The term Organization Transformation was still very much alien to me when I was relatively new in the HR profession.  I didn’t even realize that it was basically what I was doing when I first started getting involved in the various stages of what I know now as something transformative.

I recall as Learning and Devt Manager then as Head, then as Sr. HRBP,  I participated in several divestments, mergers and acquisitions in my previous Company (one of the largest multinational companies in the world).  There were factory closures, new factories being built, divesting an entire business unit, acquisition of a new business,  changing the business model, setting up and closure of a regional office, and so on.   

I was lucky enough to be part of an organization where the key leaders appreciate the fact that every business topic will always have a people aspect.  As such, the role of HR is pivotal in all these business changes. And my key role was to look into the impact of these changes to people, organization and culture.

§ Work to do
A) Reproduce, line for line, the part of the records that opens with the line containing "669x517 pixels." and closes with the line containing "tap(85, 179)".
B) Carry on the HR reflection on organization transformation from the point where it stops.

§ Data provided
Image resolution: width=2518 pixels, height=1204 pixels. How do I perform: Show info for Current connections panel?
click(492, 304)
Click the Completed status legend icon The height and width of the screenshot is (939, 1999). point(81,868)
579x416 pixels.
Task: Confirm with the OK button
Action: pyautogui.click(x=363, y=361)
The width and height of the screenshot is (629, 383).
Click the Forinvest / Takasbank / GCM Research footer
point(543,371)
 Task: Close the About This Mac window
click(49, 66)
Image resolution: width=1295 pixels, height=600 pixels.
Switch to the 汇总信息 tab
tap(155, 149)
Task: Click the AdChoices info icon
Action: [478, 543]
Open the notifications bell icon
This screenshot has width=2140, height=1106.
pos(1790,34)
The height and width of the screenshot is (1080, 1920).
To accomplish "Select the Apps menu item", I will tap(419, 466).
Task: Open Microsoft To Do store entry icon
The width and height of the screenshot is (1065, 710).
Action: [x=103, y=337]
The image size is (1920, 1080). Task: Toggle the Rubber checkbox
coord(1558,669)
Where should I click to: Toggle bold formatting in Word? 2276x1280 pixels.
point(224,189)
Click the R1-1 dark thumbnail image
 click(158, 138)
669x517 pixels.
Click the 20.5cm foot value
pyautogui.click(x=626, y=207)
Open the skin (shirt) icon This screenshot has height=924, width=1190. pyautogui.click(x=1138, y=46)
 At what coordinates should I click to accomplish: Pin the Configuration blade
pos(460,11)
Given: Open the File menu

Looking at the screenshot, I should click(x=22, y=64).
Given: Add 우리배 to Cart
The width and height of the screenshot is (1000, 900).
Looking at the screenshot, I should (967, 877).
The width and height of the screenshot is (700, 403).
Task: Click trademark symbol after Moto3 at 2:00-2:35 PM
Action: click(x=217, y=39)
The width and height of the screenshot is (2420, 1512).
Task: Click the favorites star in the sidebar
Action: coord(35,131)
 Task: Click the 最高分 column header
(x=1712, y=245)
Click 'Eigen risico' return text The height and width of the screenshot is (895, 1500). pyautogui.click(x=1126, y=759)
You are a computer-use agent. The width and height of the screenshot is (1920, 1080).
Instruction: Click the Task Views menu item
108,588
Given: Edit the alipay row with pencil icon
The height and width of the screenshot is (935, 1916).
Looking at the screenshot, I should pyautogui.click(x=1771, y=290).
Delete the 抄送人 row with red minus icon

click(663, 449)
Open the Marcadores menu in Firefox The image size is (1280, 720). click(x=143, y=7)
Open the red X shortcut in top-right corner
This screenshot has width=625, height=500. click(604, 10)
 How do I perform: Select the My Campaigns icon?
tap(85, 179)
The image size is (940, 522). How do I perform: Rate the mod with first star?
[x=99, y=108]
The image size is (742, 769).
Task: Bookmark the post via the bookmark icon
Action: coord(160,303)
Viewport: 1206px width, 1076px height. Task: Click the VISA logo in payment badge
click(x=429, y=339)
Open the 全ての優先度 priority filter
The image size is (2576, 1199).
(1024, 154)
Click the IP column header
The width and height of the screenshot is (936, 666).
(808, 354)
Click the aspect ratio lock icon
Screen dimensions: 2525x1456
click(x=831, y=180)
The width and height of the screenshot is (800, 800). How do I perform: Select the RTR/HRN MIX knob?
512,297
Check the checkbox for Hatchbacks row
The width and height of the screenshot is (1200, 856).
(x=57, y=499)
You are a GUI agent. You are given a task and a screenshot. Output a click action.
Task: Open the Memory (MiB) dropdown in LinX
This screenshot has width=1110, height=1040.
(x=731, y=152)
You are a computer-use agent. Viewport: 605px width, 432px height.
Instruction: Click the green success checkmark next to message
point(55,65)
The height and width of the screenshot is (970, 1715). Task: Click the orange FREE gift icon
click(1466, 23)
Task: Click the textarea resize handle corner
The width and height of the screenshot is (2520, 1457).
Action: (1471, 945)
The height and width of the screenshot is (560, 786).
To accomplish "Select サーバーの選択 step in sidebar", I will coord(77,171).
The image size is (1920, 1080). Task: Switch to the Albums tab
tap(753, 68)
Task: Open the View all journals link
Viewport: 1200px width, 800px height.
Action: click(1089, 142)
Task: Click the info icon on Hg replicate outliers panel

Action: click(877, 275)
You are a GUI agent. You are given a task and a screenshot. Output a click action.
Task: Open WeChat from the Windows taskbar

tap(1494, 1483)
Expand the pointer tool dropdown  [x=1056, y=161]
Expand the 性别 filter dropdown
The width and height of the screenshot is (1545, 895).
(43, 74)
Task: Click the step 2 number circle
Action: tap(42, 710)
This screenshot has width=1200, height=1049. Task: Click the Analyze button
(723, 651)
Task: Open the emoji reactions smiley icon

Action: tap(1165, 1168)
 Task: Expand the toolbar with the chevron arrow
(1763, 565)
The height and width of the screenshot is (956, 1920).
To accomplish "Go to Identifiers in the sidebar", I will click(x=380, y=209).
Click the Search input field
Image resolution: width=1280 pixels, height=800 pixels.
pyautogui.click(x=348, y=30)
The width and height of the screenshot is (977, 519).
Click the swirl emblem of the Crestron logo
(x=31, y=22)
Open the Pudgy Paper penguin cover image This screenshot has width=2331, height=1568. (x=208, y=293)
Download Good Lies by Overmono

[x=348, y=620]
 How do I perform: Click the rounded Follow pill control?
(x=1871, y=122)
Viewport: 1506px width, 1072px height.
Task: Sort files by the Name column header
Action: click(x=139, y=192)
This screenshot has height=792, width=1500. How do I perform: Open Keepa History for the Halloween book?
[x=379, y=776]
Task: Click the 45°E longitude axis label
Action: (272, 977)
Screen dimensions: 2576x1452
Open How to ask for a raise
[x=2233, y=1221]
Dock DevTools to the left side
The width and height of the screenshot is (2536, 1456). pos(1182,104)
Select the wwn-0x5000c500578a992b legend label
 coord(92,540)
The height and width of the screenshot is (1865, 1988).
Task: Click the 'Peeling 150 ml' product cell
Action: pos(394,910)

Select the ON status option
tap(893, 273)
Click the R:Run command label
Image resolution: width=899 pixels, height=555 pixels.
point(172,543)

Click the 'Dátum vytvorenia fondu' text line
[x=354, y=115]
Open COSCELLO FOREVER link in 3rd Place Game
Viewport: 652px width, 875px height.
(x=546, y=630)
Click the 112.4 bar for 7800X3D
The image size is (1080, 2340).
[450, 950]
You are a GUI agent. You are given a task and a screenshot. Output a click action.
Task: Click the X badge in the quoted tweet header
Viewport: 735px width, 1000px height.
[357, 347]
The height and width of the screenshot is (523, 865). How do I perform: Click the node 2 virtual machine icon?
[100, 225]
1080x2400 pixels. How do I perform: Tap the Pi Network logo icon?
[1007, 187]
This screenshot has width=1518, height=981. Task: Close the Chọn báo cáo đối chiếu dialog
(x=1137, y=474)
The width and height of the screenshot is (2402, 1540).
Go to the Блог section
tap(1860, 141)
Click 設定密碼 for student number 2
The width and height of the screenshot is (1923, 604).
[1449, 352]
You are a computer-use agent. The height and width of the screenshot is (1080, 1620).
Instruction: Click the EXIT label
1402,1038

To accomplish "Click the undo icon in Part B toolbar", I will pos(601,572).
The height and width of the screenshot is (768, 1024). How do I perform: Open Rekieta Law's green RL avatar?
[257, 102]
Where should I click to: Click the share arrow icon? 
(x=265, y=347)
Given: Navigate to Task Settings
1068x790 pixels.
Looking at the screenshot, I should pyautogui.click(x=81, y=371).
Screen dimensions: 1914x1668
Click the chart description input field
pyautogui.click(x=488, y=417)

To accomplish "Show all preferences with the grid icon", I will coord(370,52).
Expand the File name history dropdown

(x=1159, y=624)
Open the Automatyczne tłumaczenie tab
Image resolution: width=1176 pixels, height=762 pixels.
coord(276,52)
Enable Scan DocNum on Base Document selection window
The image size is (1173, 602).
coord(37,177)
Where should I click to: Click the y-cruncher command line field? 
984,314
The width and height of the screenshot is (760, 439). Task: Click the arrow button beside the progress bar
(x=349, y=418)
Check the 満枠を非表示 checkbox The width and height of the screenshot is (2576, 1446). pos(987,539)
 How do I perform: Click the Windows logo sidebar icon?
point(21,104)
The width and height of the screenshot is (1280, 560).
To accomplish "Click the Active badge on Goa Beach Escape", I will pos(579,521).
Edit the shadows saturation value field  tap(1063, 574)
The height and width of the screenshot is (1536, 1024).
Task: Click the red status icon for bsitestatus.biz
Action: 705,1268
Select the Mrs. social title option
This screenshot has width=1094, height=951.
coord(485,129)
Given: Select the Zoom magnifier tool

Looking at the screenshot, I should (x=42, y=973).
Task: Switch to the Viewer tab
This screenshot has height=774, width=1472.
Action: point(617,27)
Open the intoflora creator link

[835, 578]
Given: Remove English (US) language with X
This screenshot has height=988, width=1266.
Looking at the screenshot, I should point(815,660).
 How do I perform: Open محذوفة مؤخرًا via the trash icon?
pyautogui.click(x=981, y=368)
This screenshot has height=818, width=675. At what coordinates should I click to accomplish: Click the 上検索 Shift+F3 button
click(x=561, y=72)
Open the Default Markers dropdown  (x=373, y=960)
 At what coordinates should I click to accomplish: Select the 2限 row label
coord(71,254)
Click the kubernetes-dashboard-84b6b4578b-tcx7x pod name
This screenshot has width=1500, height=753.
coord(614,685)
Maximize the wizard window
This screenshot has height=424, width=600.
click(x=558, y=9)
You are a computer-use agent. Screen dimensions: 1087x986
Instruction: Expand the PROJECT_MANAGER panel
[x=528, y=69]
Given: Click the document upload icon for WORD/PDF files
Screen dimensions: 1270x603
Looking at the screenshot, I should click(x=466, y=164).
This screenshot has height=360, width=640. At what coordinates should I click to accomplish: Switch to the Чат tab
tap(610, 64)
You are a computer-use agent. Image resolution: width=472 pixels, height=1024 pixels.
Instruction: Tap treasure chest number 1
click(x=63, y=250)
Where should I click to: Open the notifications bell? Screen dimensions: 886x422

§ Per-task outputs
A)
669x517 pixels.
Click the 20.5cm foot value
pyautogui.click(x=626, y=207)
Open the skin (shirt) icon This screenshot has height=924, width=1190. pyautogui.click(x=1138, y=46)
 At what coordinates should I click to accomplish: Pin the Configuration blade
pos(460,11)
Given: Open the File menu

Looking at the screenshot, I should click(x=22, y=64).
Given: Add 우리배 to Cart
The width and height of the screenshot is (1000, 900).
Looking at the screenshot, I should (967, 877).
The width and height of the screenshot is (700, 403).
Task: Click trademark symbol after Moto3 at 2:00-2:35 PM
Action: click(x=217, y=39)
The width and height of the screenshot is (2420, 1512).
Task: Click the favorites star in the sidebar
Action: coord(35,131)
 Task: Click the 最高分 column header
(x=1712, y=245)
Click 'Eigen risico' return text The height and width of the screenshot is (895, 1500). pyautogui.click(x=1126, y=759)
You are a computer-use agent. The width and height of the screenshot is (1920, 1080).
Instruction: Click the Task Views menu item
108,588
Given: Edit the alipay row with pencil icon
The height and width of the screenshot is (935, 1916).
Looking at the screenshot, I should pyautogui.click(x=1771, y=290).
Delete the 抄送人 row with red minus icon

click(663, 449)
Open the Marcadores menu in Firefox The image size is (1280, 720). click(x=143, y=7)
Open the red X shortcut in top-right corner
This screenshot has width=625, height=500. click(604, 10)
 How do I perform: Select the My Campaigns icon?
tap(85, 179)

B)
As in a change initiative, there will always be resistance, hence a lot of effort was placed in getting the buy-in of those being affected by change – whether the impact of the change is positive or negative for them.  What  I learned from my CEO was to relentlessly “communicate, communicate, communicate” the what, why and how of the change.  He personally spent much of his time doing regular townhall sessions, and going around the factories and the different business units to explain the change.  My role was to prepare a comprehensive communication plan that maps out the detailed strategy on how to ensure that key stakeholders and the rest of the employees are buying into the change, equipped with the correct and updated information, and properly trained if a new skill or competency is involved.  More importantly, they are reassured that they are properly supported at any stage during the entire change process.

In all these, there is one learning that stuck with me up to now; In making an effort for change what needs to be highlighted especially for those identified to be resistors, is to focus on what they stand to lose if the change will not happen.  In the sense that “The psychological pain of losing is greater than the pleasure of gaining something” (source unidentified).  This is a stronger motivational pull than simply emphasizing the benefits of change.